L'atelier se déplace ensuite sur place, dans chaque petite zone de la cour à l'aide d'un questionnaire que remplit un groupe de quatre filles de 6e : "Ici, moi, je n'aime pas parce qu'il y a trop de garçons, ils prennent trop d'espace. Il y a trop d'endroits pour eux ! Le banc c'est le meilleur endroit, c'est notre petit endroit secret", expliquent-elles.
"On aimerait qu'il y ait des ballons pour les filles"
La réflexion collective se poursuit au plateau sportif, c'est un lieu juste à côté de la cour, qui réunit un terrain de foot et un autre de basket. Chaque niveau de classe a le droit d'y aller le midi, un jour par semaine. Mais force est de constater que là, aussi, les garçons sont ultra-majoritaires : "C'est parce qu'on a peur du jugement", explique une jeune fille. "Le problème, c'est qu'ils nous mettent toujours en défense", raconte une troisième.
"Je fais du foot en club, mais je n'ose pas jouer devant les garçons parce que j'ai peur qu'ils me disent que je suis nulle devant tout le monde. C'est hypergênant"
Une élève de 6èmeà franceinfo
Face à ce constat, les filles ont des propositions : "On aimerait bien qu'il y ait des ballons pour les filles", qu'"un jour par semaine où il n'y a que les filles qui ont le plateau"...
Comment accompagner cette mixité de genre sans brusquer ces adolescents et adolescentes ? Il faut leur proposer sans les forcer évidemment, répond la principale du collège : "L'idée est de leur donner l'opportunité de se mélanger, de créer des lieux mixtes. Il n'y a pas d'obligation", assure Didia Lefebvre.

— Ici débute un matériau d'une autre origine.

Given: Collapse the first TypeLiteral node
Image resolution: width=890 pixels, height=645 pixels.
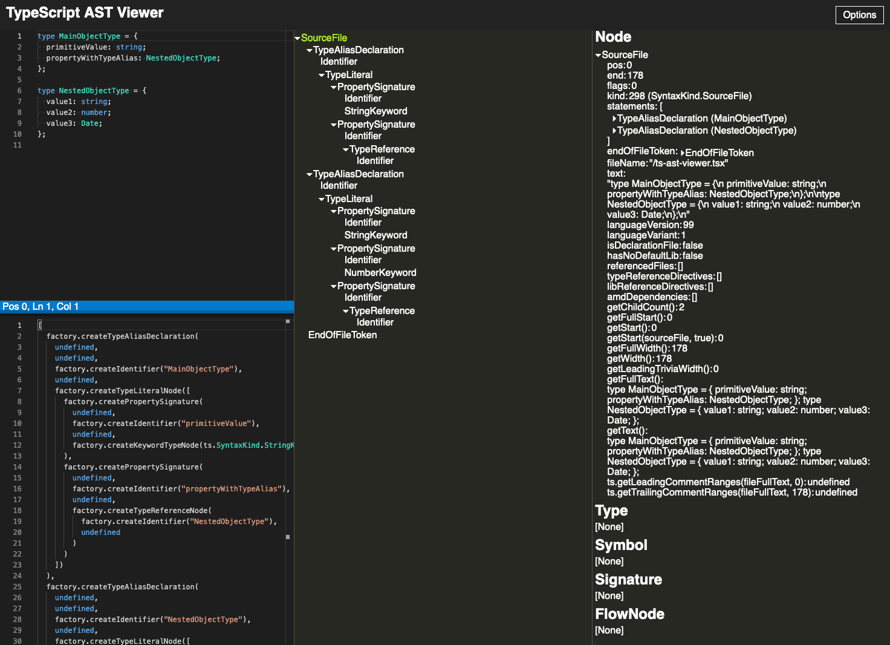Looking at the screenshot, I should [322, 75].
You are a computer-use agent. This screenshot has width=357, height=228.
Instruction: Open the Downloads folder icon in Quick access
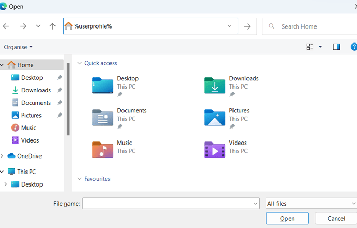tap(214, 86)
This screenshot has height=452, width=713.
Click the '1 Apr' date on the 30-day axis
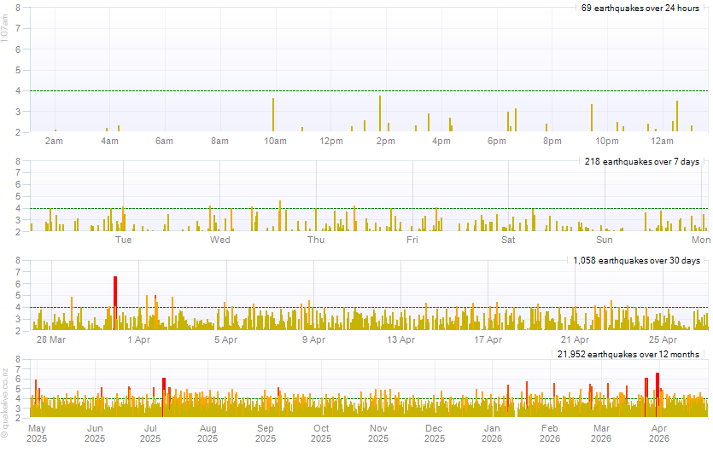138,340
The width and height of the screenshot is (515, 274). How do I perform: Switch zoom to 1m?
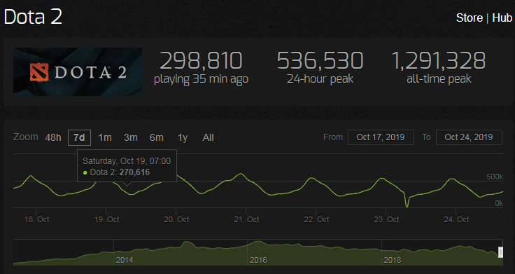pyautogui.click(x=105, y=137)
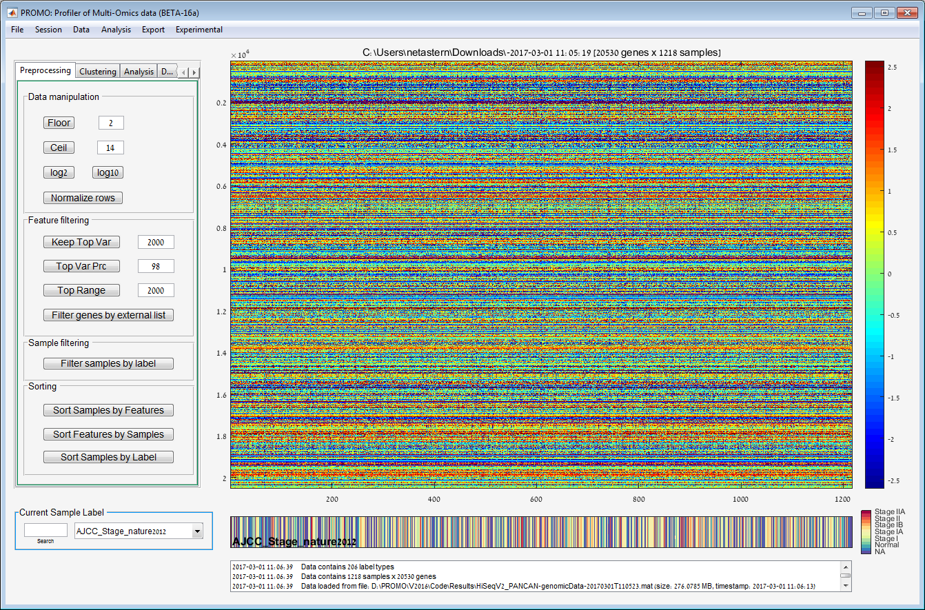Screen dimensions: 925x610
Task: Click the log panel scroll-down arrow
Action: coord(845,585)
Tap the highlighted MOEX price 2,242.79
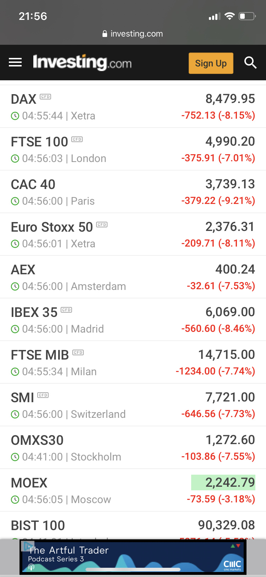266x577 pixels. click(223, 482)
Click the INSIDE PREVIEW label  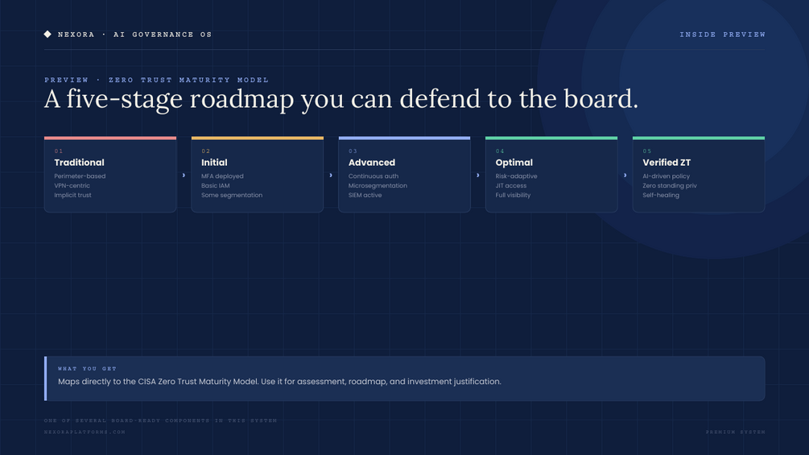pyautogui.click(x=722, y=35)
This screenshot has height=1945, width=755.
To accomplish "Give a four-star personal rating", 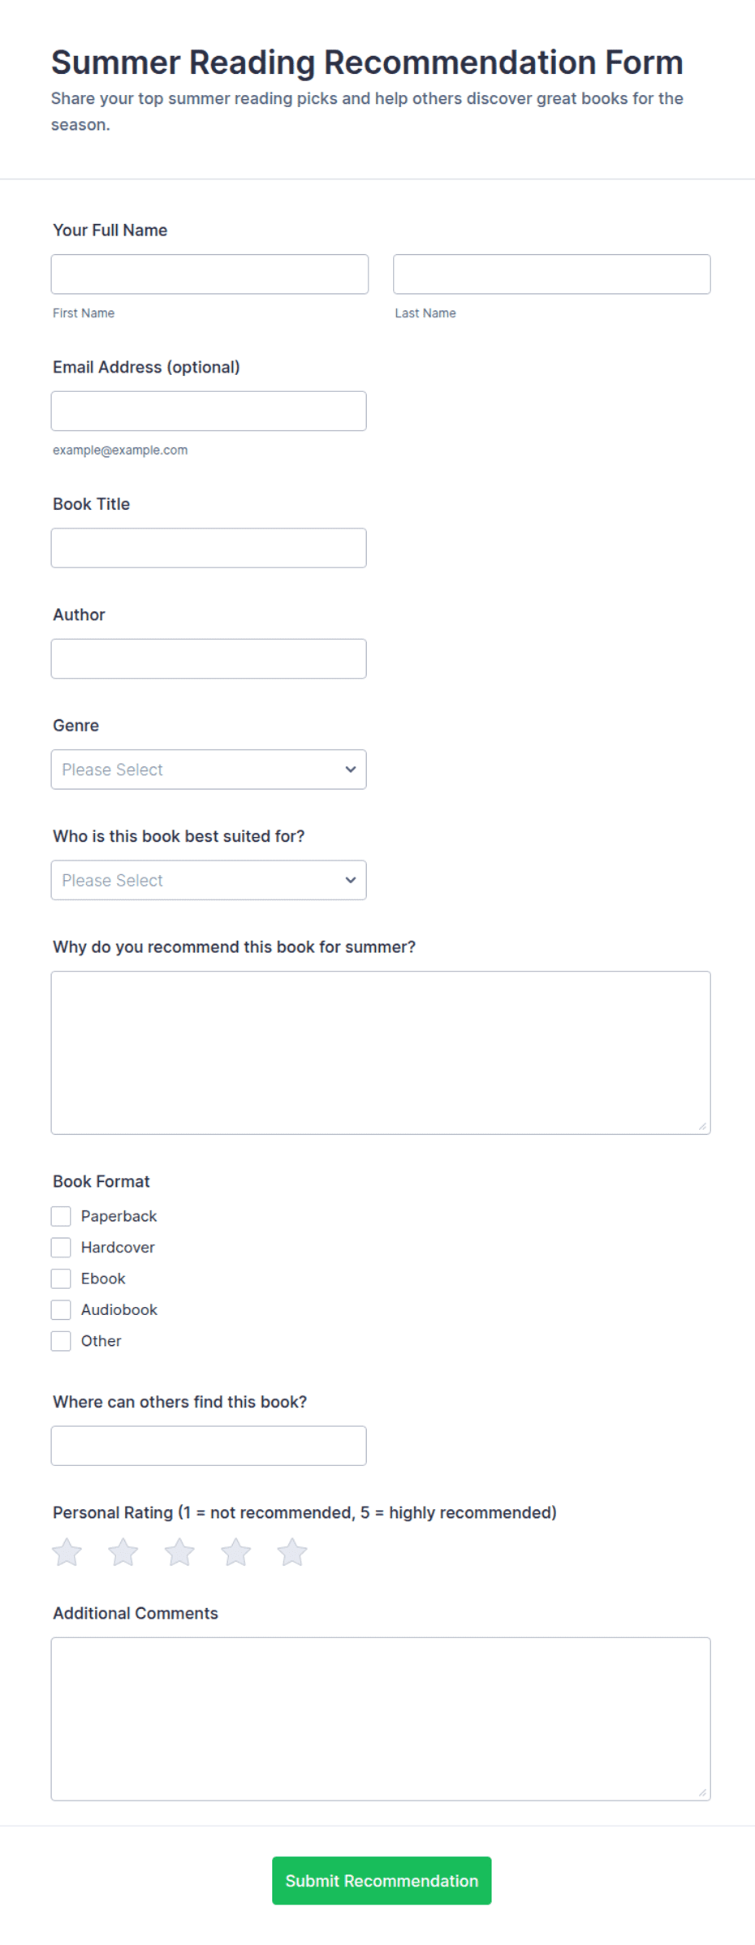I will (x=235, y=1552).
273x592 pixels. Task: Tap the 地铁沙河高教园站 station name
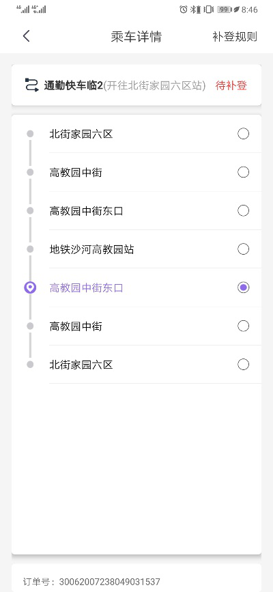click(x=91, y=249)
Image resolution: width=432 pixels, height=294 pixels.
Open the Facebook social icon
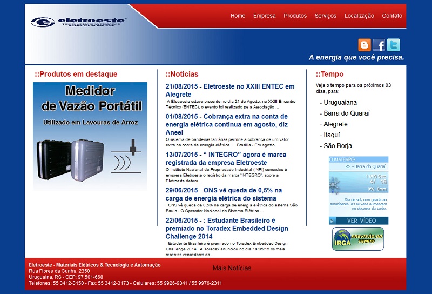[379, 45]
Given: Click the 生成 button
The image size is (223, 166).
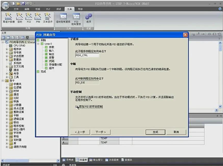Looking at the screenshot, I should [x=155, y=132].
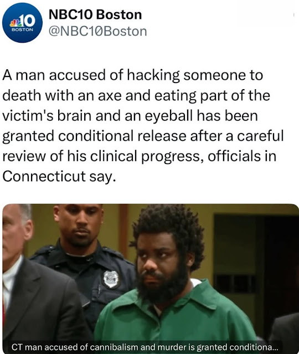
Task: Click the "NBC10 Boston" display name
Action: [95, 14]
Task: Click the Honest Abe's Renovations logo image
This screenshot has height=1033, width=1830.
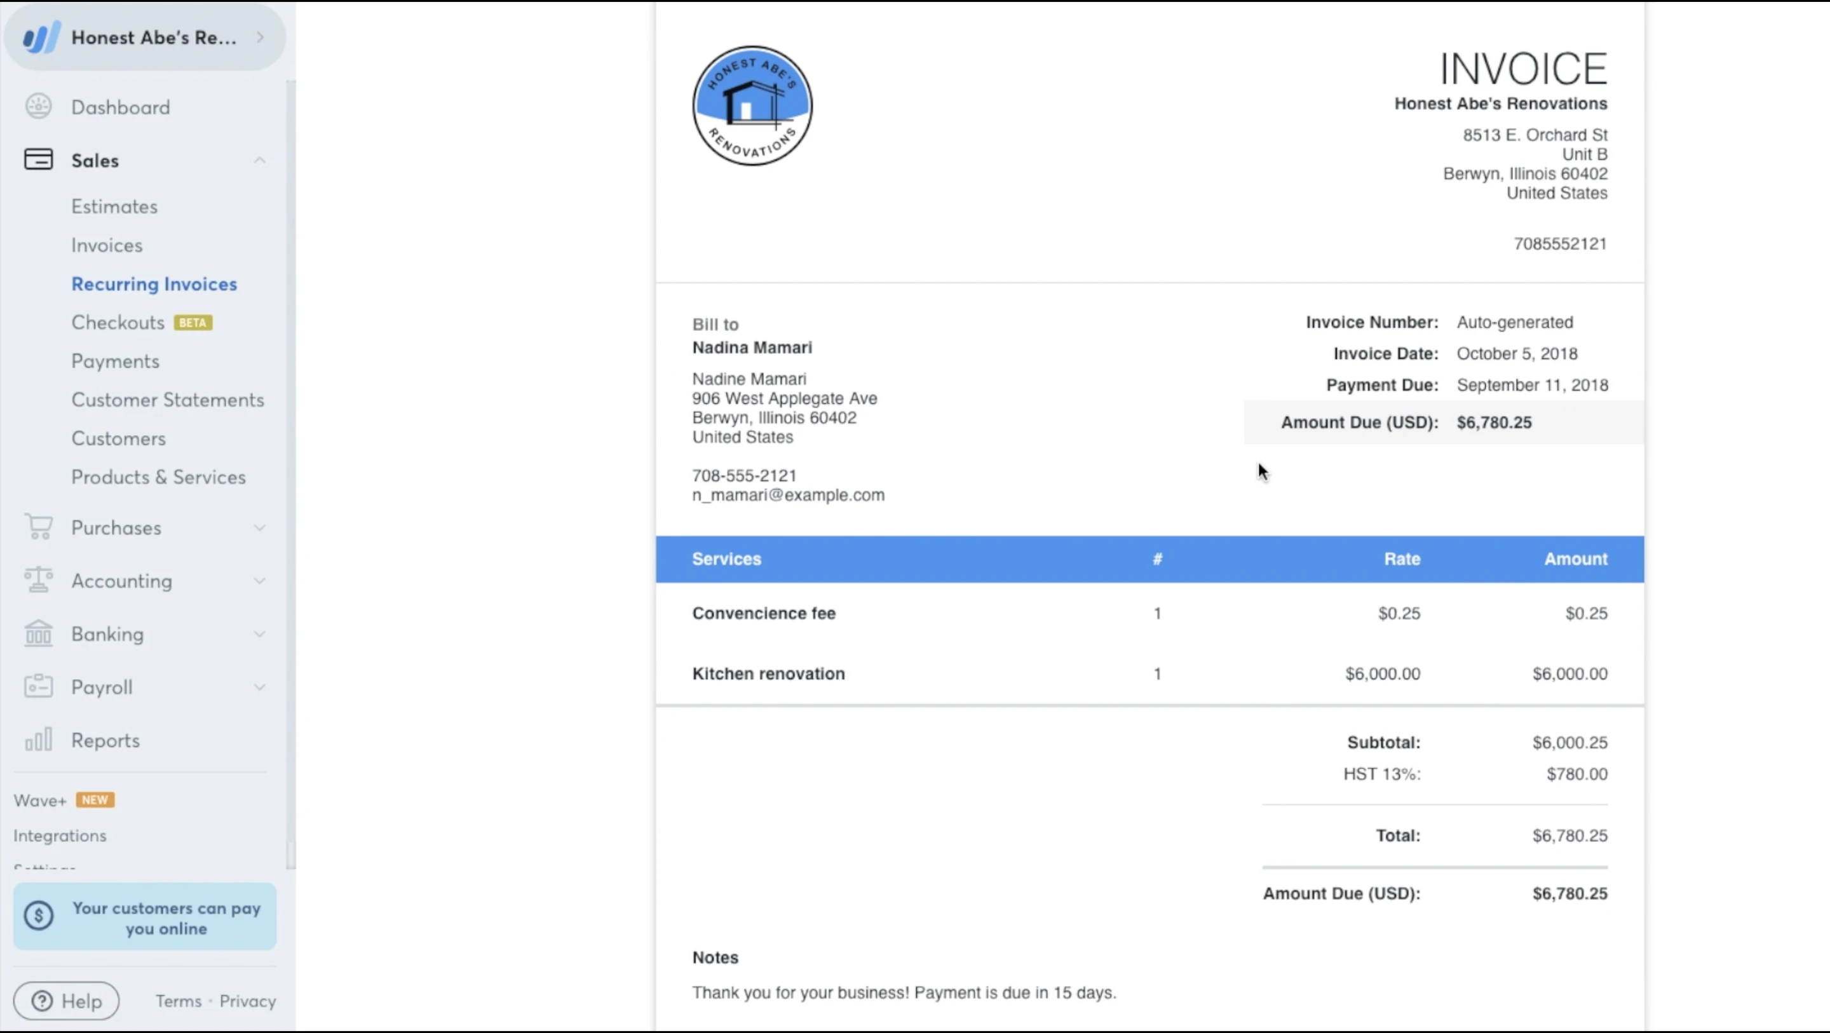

Avant de reconnaître qu'aujourd'hui, c'est "difficile" : "La cour n'est pas pensée pour, donc l'idée c'est d'aller vers quelque chose de co-construit avec eux."
La chercheuse qui accompagne le collège ne donne pas de solutions clés en main, il faut imaginer des dispositifs en fonction des besoins exprimés par les élèves. Mais de nombreuses pistes existent, rappelle Edith Maruéjouls : "Un espace calme dans la cour de récréation, ça peut être sortir des bacs de livres, avoir une table pour faire un jeu de société. Ça peut être 50 chaises au centre de la cour... Et ils vont s'organiser, se mettre en étoile, s'asseoir, de se mettre en rond ou dos à dos", souffle-t-elle. Ou encore "proposer des activités physiques qui cassent les stéréotypes : on ne danse jamais, on peut danser dehors. C'est tout ça qu'on va essayer de tester, mais en s'appuyant aussi sur la ressource de l'établissement. Parce que là, il faut que quand on part, il y ait bien des gens qui se soient mis en route." En dix ans, son bureau d'études a déjà accompagné plusieurs dizaines d'établissements scolaires.